What this task involves: Skipping all pictures, print exactly the lines below from the one with "You are a GUI" through the final line.

[Saved data entries]
• • • • • • •

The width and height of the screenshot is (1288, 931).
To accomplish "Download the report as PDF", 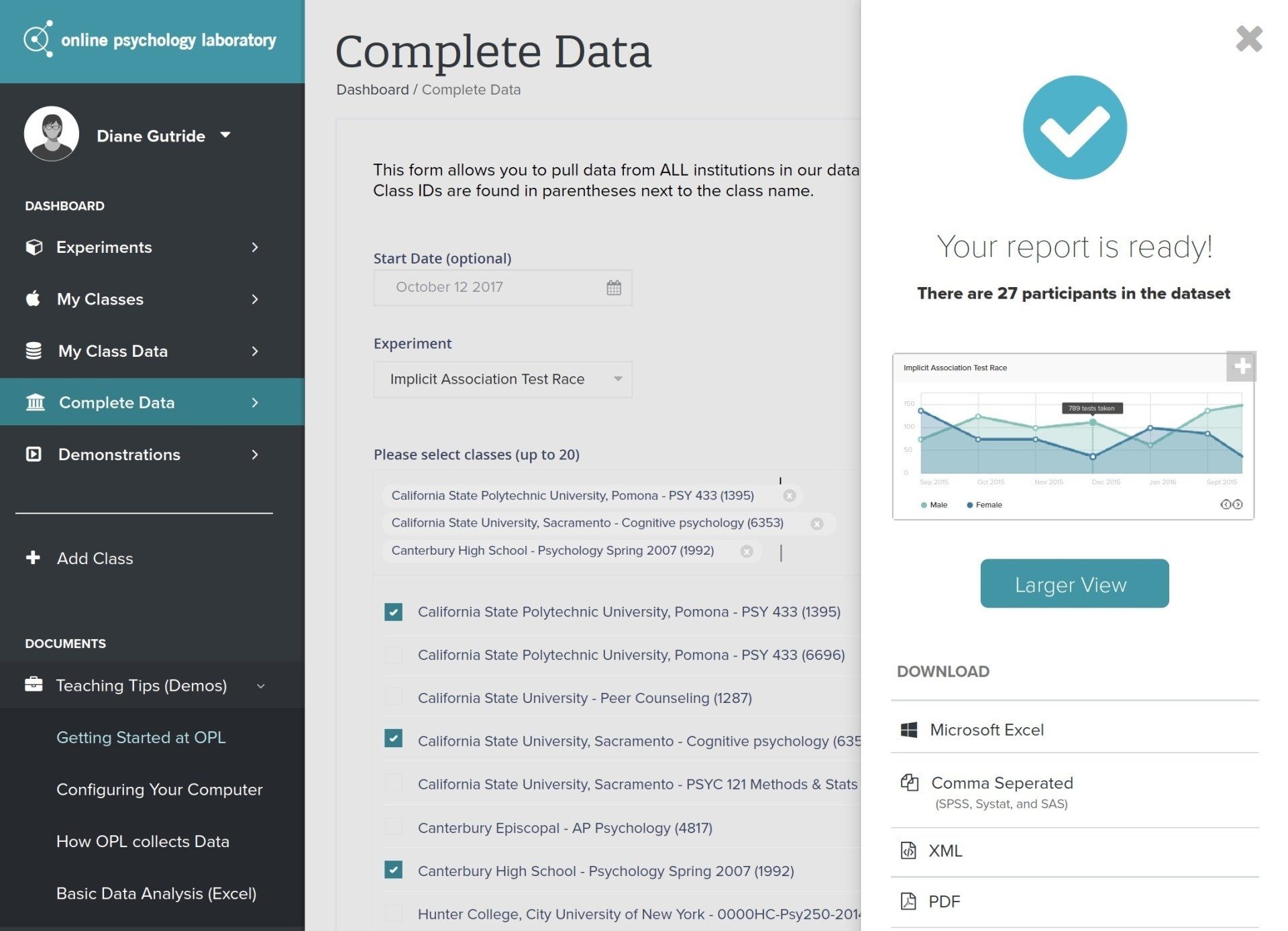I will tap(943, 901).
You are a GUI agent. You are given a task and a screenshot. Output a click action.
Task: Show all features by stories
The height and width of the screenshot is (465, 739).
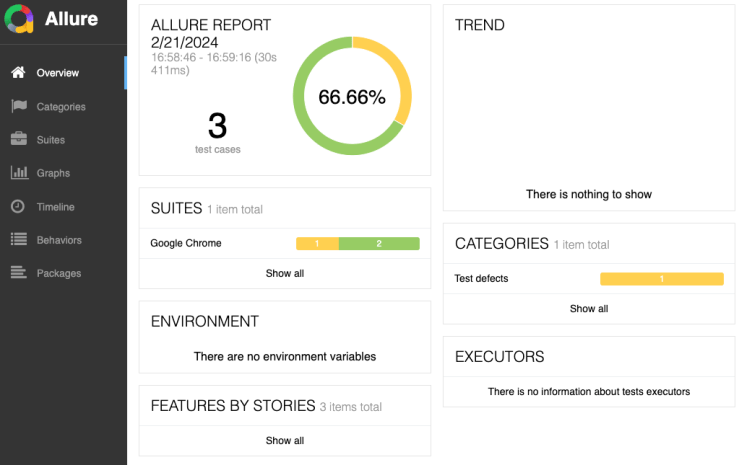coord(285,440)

• • • • • • •

Answer to the exercise:
You are a GUI agent. You are given a task and a screenshot. Output a click action.
Task: Show all features by stories
The height and width of the screenshot is (465, 739).
coord(285,440)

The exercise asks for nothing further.